[Start of section]

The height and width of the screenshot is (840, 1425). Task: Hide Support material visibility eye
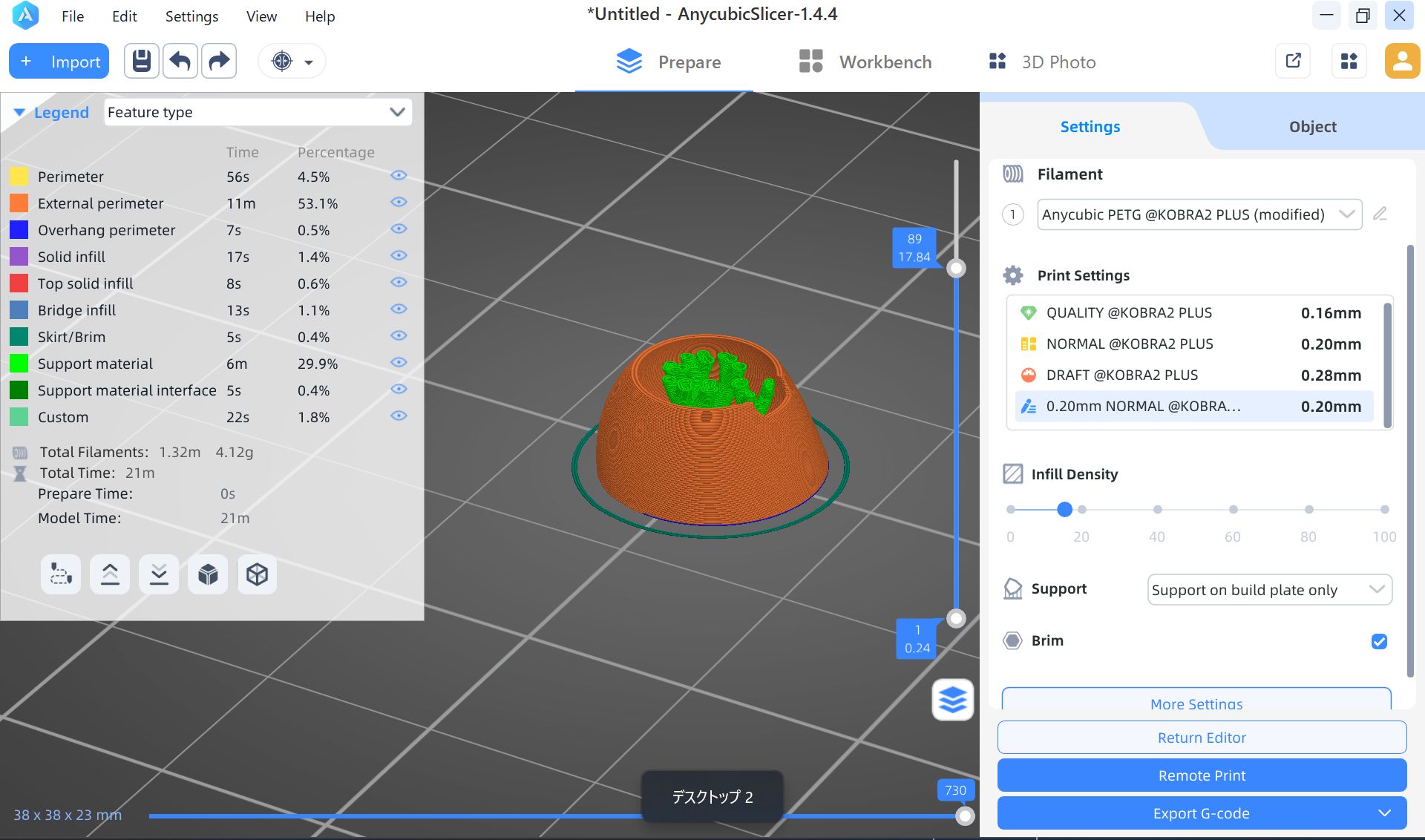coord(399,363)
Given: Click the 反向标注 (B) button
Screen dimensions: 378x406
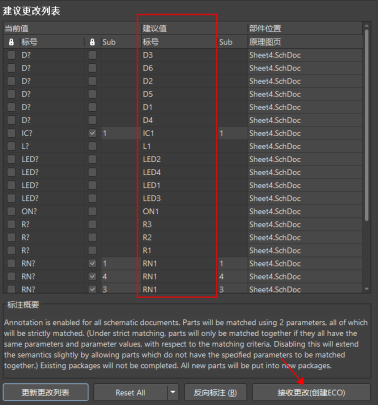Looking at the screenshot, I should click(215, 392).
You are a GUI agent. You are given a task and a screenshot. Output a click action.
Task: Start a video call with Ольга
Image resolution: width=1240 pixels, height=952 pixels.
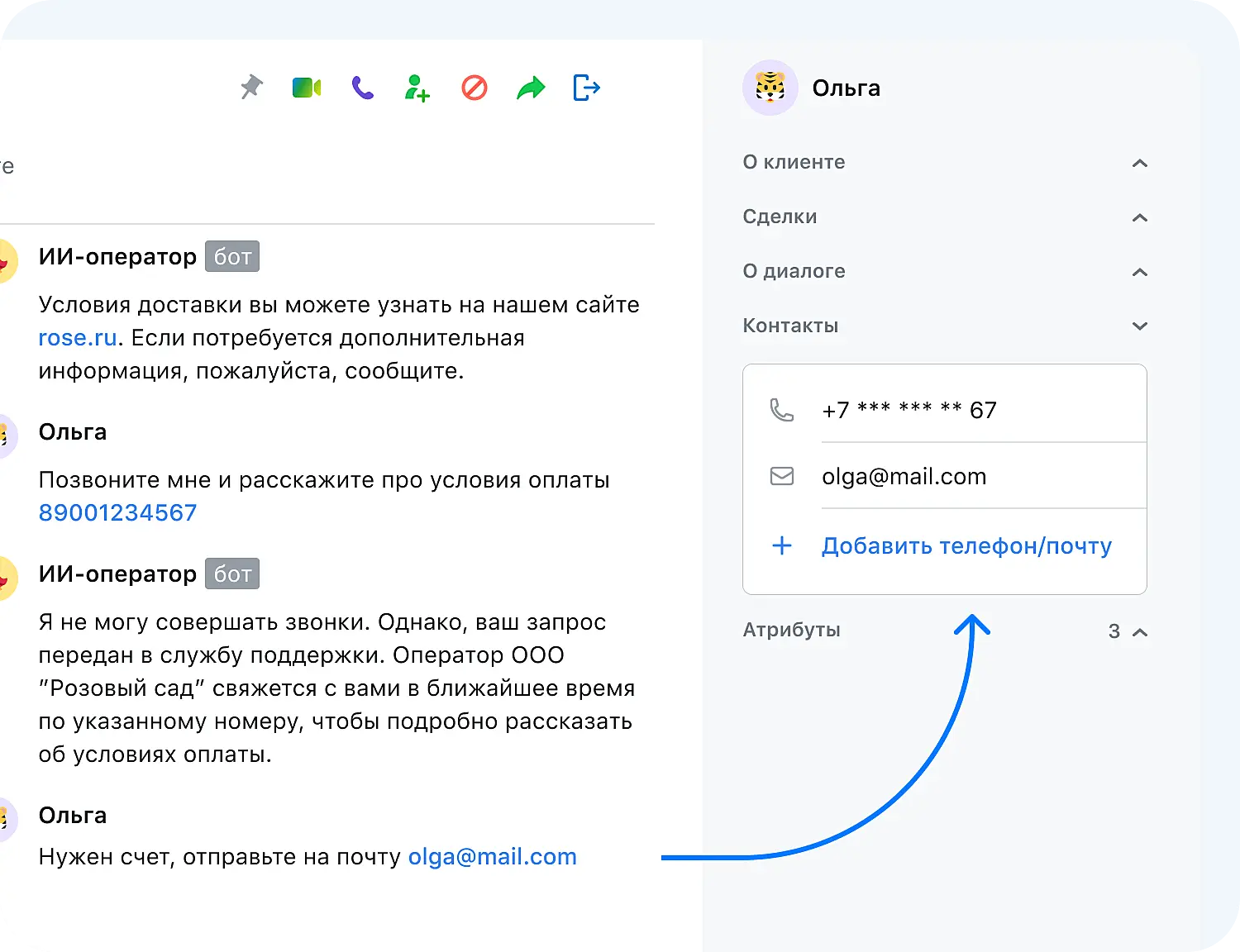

[End of section]

TASK DETAILS: The result should be every line of the data, reproduced exactly, with the images removed.

SOLVED EXERCISE:
The height and width of the screenshot is (840, 1425). Task: Hide Support material visibility eye
coord(399,363)
Given: Click the 反向标注 (B) button
Screen dimensions: 378x406
Looking at the screenshot, I should click(215, 392).
You are a GUI agent. You are given a task and a screenshot. Output a click action.
Task: Start a video call with Ольга
Image resolution: width=1240 pixels, height=952 pixels.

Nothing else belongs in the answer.